# Linear Regression

In this tutorial, we will introduce how to use BigDL to train to a simple linear regression model. The first thing we need to do it to import necessary packages and inilialize the engine.

In [1]:
import org.apache.log4j.{Level, Logger}
import org.apache.spark.SparkContext

import com.intel.analytics.bigdl._
import com.intel.analytics.bigdl.utils.{Engine, LoggerFilter, T, Table}
import com.intel.analytics.bigdl.dataset.{DataSet, Sample}
import com.intel.analytics.bigdl.nn.{Sequential, Linear, MSECriterion}
import com.intel.analytics.bigdl.optim._
import com.intel.analytics.bigdl.models.lenet.Utils._
import com.intel.analytics.bigdl.optim.{SGD, Top1Accuracy}
import com.intel.analytics.bigdl.tensor._
import com.intel.analytics.bigdl.numeric.NumericFloat

Engine.init

Then we randomly create datasets for training.

In [2]:
val featuresDim = 2
val dataLen = 100

def GetRandSample() = {
    val features = Tensor(featuresDim).rand(0, 1)
    val label = (0.4 + features.sum * 2).toFloat
    val sample = Sample[Float](features, label)
    sample
}

val rddTrain = sc.parallelize(0 until dataLen).map(_ => GetRandSample())

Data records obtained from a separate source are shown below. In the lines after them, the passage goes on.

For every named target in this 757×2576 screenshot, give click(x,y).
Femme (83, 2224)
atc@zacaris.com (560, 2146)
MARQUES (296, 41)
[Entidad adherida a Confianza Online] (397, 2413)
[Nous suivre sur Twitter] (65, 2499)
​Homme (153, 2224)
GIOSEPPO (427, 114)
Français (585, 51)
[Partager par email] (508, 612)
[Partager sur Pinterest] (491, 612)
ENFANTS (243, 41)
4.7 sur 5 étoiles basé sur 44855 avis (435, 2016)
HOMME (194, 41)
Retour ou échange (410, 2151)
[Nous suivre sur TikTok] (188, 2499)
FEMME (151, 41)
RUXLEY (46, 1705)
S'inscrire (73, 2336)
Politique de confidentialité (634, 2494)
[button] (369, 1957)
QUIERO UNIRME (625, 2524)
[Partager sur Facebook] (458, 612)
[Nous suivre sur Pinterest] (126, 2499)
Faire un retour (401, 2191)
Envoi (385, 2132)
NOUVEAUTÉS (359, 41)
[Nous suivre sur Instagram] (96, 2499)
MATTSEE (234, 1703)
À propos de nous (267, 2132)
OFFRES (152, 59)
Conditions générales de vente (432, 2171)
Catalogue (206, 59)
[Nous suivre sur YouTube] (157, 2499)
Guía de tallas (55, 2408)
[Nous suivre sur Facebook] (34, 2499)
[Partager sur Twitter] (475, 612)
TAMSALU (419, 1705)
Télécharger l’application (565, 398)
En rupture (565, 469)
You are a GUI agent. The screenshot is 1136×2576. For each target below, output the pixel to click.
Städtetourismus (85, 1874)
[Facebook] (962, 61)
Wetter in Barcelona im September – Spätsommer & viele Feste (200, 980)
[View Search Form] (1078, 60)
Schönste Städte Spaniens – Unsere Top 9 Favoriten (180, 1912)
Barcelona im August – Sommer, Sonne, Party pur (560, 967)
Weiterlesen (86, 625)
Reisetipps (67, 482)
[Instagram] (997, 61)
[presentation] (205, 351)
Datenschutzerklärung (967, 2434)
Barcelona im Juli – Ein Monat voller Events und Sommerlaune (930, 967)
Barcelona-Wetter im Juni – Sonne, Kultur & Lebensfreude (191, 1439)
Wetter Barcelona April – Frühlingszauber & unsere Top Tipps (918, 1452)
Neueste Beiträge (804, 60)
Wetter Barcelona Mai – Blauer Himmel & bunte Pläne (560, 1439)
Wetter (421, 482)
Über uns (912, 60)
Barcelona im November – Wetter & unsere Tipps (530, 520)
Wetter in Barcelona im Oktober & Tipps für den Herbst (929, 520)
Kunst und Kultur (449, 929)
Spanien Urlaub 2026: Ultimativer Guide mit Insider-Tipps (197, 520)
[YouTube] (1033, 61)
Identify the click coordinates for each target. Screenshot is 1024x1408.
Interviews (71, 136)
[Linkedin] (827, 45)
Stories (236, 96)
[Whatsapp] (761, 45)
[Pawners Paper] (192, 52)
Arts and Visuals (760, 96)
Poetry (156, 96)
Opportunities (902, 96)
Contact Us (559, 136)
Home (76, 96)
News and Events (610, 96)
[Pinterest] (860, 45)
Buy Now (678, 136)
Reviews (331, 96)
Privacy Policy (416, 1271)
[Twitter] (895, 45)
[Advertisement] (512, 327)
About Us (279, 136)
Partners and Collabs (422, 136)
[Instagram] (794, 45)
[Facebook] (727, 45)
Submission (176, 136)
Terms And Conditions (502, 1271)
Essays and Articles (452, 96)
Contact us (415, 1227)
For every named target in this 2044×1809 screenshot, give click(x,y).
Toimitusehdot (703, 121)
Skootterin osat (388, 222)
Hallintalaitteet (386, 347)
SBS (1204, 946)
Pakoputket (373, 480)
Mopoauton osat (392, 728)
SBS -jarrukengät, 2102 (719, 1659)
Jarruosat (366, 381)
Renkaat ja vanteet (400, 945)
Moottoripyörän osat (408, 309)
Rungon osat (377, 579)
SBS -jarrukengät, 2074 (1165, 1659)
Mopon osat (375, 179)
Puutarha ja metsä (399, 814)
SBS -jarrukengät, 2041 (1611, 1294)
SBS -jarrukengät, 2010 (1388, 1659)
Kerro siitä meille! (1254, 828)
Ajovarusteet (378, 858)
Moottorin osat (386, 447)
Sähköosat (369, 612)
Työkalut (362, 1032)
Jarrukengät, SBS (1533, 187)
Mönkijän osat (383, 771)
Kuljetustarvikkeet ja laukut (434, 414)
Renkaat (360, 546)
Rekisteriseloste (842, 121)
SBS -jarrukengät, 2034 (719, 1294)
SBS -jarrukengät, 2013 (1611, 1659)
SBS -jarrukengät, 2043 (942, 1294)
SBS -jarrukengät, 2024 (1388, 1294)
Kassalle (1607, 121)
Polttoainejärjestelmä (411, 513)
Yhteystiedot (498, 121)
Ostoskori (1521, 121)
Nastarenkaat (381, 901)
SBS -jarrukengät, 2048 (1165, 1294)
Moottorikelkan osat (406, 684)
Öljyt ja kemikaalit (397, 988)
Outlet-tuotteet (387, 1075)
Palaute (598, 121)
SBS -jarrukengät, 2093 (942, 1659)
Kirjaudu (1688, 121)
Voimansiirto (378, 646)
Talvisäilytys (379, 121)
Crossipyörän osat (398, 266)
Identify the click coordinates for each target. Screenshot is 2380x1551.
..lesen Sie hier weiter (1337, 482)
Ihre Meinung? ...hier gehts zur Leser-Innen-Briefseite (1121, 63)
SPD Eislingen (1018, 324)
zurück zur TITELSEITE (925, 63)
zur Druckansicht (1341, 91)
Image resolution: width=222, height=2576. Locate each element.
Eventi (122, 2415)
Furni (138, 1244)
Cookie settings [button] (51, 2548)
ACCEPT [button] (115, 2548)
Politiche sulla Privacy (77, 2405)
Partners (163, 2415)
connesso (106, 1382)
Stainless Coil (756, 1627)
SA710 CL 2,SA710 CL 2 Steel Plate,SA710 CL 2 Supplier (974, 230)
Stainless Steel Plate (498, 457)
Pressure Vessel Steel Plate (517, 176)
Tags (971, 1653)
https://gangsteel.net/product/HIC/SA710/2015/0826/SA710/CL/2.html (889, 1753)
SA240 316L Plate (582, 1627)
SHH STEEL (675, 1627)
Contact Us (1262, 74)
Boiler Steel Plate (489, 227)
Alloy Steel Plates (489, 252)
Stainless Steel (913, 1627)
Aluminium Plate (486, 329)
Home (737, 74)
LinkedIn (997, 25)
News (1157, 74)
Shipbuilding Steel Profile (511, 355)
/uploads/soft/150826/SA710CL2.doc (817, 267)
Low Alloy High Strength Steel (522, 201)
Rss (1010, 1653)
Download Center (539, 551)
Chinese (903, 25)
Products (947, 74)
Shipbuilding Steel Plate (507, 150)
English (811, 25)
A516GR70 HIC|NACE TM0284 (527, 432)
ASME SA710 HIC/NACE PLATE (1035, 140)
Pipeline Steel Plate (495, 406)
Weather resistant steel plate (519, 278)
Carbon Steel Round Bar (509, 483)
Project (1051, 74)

Then we specify the necessary parameters and construct a linear regression model using BigDL. Please notice that batch_size should be devided by the number of cores you use. In this example, it was set as 8 since there are 4 cores when running the example.

In [3]:
// Parameters
val learningRate = 0.2
val trainingEpochs = 5
val batchSize = 4
val nInput = featuresDim
val nOutput = 1 

def LinearRegression(nInput: Int, nOutput: Int) = {
    // Initialize a sequential container
    val model = Sequential()
    // Add a linear layer
    model.add(Linear(nInput, nOutput))
    model
}

val model = LinearRegression(nInput, nOutput)

Here we construct the optimizer to optimize the linear regression problem. You can specific your own learning rate in $SGD()$ method, also, you can replace the $SGD()$ with other optimizer such like $Adam()$. Click [here](https://github.com/intel-analytics/BigDL/tree/master/spark/dl/src/main/scala/com/intel/analytics/bigdl/optim) to see more optimizer.

In [4]:
val optimizer = Optimizer(model = model, sampleRDD = rddTrain, criterion = MSECriterion[Float](), batchSize = batchSize)
optimizer.setOptimMethod(new SGD(learningRate=learningRate))
optimizer.setEndWhen(Trigger.maxEpoch(trainingEpochs))

com.intel.analytics.bigdl.optim.DistriOptimizer@2ec4ba5b

In [5]:
// Start to train
val trainedModel = optimizer.optimize()

In [6]:
val predictResult = trainedModel.predict(rddTrain)
val p = predictResult.take(5).map(_.toTensor.valueAt(1)).mkString(",")
println("Predict result:")
println(p)

Predict result:
3.7649865,2.7541423,1.9586959,1.5578532,3.7649865


To test the trained model, we construct a dataset for testing and print the result of _Mean Square Error_.

In [8]:
val r = new scala.util.Random(100)
val totalLength = 10
val features = Tensor(totalLength, featuresDim).rand(0, 1)
var label = (0.4 + features.sum).toFloat
val prediction = sc.parallelize(0 until totalLength).map(r => Sample[Float](features(r + 1), label))
val predictResult = trainedModel.predict(prediction)
val p = predictResult.take(6).map(_.toTensor.valueAt(1))
val groundLabel = Tensor(T(
                    | T(-0.47596836f),
                    | T(-0.37598032f),
                    | T(-0.00492062f),
                    | T(-0.5906958f),
                    | T(-0.12307882f),
                    | T(-0.77907401f)))

var mse = 0f
for (i <- 1 to 6) {
    mse += (p(i - 1) - groundLabel(i).valueAt(1)) * (p(i - 1) - groundLabel(i).valueAt(1))
}
mse /= 6f
println(mse)

5.747768


Finally, we stop the Spark.

In [9]:
sc.stop()